This week, we’ll work out some Taylor Series expansions of popular functions.
\(f(x)=\frac{1}{(1−x)}\)
\(f(x) = e^x\)
\(f(x) = ln(1 + x)\)
For each function, only consider its valid ranges as indicated in the notes when you are computing the Taylor Series expansion. Please submit your assignment as a R-Markdown document.
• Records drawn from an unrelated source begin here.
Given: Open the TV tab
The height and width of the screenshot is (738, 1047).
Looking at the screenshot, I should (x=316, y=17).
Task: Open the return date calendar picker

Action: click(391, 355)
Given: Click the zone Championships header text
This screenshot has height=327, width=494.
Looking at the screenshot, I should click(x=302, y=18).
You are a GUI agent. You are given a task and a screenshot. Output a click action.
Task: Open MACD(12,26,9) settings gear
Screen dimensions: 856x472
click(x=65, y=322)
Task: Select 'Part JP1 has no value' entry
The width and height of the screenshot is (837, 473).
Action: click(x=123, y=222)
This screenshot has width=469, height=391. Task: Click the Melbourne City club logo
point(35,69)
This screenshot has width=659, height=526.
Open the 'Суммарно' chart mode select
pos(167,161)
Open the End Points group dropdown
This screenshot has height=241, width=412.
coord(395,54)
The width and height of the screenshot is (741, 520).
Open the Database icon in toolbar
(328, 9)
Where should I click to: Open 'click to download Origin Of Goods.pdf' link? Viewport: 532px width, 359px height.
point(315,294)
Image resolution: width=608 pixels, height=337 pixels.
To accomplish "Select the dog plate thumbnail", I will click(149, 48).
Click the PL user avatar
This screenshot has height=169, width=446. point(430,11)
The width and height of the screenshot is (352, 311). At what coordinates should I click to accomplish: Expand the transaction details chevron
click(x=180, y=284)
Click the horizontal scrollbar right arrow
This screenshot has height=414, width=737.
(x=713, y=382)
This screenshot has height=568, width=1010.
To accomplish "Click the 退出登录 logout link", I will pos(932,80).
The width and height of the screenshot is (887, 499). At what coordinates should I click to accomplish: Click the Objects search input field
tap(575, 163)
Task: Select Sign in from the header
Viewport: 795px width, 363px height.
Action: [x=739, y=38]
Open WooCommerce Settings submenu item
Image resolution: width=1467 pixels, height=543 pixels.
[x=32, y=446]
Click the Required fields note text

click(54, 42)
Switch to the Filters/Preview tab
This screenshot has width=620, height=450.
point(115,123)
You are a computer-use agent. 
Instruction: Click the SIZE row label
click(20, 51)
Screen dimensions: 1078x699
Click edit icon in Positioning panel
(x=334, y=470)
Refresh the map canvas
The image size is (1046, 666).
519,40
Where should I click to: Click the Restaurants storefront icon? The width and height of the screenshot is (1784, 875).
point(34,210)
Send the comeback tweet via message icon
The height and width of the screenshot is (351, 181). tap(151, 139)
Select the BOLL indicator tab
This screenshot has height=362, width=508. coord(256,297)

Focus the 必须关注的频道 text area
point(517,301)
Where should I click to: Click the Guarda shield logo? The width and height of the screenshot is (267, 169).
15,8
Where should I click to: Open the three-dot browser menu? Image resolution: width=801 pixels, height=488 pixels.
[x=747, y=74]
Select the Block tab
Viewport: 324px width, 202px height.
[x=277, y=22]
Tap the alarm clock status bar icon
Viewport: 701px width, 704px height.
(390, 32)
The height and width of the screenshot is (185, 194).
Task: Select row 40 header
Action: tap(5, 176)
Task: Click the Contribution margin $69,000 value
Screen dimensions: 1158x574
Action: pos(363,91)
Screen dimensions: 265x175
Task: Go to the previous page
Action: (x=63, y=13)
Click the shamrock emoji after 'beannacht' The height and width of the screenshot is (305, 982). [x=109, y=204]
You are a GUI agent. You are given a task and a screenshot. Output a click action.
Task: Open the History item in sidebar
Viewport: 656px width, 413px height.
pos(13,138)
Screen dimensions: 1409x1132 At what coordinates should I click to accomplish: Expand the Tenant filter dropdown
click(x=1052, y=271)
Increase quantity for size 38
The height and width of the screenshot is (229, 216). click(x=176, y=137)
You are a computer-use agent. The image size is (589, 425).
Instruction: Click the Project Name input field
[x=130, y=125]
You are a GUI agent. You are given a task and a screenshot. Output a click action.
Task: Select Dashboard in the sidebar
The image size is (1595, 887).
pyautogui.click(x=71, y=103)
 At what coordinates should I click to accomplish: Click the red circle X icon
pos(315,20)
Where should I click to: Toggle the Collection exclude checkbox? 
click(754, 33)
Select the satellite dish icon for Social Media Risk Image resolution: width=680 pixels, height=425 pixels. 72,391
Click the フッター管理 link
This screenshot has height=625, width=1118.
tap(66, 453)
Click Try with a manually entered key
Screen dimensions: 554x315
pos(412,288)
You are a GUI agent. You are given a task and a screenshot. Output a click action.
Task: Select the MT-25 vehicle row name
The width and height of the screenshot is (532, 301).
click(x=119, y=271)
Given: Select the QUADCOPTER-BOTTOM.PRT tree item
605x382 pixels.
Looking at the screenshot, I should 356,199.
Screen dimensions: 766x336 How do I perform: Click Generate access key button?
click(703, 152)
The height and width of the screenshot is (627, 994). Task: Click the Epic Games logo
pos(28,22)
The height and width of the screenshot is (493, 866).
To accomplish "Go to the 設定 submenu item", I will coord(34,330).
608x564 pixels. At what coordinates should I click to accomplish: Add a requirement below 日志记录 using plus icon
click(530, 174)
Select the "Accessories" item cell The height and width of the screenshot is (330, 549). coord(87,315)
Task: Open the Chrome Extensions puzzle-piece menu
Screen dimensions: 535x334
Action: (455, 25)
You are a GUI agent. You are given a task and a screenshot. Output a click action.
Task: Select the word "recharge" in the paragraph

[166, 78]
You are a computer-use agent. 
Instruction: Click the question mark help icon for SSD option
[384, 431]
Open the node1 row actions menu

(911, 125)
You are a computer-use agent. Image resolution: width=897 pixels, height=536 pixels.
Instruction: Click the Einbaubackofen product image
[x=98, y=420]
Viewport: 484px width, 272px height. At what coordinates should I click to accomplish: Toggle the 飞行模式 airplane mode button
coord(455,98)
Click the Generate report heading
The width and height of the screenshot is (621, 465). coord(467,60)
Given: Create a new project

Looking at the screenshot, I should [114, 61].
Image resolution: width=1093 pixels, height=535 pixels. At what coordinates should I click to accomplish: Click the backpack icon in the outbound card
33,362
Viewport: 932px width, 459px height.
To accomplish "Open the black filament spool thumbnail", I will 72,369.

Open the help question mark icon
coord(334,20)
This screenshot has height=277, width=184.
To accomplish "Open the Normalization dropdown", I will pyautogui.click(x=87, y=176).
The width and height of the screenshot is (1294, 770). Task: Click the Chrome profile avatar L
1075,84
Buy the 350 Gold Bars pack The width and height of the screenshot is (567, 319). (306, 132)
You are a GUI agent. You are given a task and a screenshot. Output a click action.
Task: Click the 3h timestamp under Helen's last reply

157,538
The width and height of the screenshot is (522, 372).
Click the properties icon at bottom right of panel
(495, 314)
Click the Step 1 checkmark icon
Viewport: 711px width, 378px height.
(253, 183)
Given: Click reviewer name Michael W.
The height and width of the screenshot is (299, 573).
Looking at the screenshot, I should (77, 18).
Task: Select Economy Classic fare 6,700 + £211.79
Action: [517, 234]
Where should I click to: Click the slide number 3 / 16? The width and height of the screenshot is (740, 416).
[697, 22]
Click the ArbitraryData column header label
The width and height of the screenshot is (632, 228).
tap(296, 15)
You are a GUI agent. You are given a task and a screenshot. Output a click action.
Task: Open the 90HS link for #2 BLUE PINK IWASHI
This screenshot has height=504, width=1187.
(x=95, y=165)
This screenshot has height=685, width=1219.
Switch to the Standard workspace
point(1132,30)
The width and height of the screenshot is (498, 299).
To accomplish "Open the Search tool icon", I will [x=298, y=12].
Derivatives and evaluation at \(x=0\) leads to below
\(f(x)=\frac{1}{(1−x)}→f(0)=1\)
\(f′(x)=\frac{1}{(1−x)^2}→f′(0)=1\)
\(f′′(x)=\frac{2}{(1−x)^3}→f′′(0)=2\)
\(f′′′(x)=\frac{6}{(1−x)^4}→f′′′(0)=6\)
\(f^4(x)=\frac{24}{(1−x)^5}→f^4(0)=24\)
\(f^5(x)=\frac{120}{(1−x)^6}→f^5(0)=120\)
As per McClaurin Series formula
\(1+\frac{1}{1!}x^1+\frac{2}{2!}x^2+\frac{6}{3!}x^3+\frac{24}{4!}x^4+\frac{120}{5!}x^5+...\)
Leads to
\(1+x+x^2+x^3+x^4+x^5+...+x^n\)
In summation form we can rewrite as below,
\(∑_{n=0}^∞x^n\)
Derivatives and evaluation at \(x=0\):
\(f(x)=e^x → f(0) = 1\)
\(f′(x)=e^x → f’(0) = 1\)
\(f′′(x)=e^x → f’’(0) = 1\)
\(f′′′(x)=e^x → f’’’(0) = 1\)
\(f^4(x)=e^x → f^4(0)=1\)
\(f^5(x)=e^x → f^5(0)=1\)
Using McClaurin Series formula:
\(1 + \frac{1}{1!}x^1 + \frac{1}{2!}x^2 + \frac{1}{3!}x^3 + \frac{1}{4!}x^4 + …\)
We get,
\(1+x+\frac{x^2}{2}+\frac{x^3}{6}+\frac{x^4}{24}+...+\frac{x^n}{n!}\)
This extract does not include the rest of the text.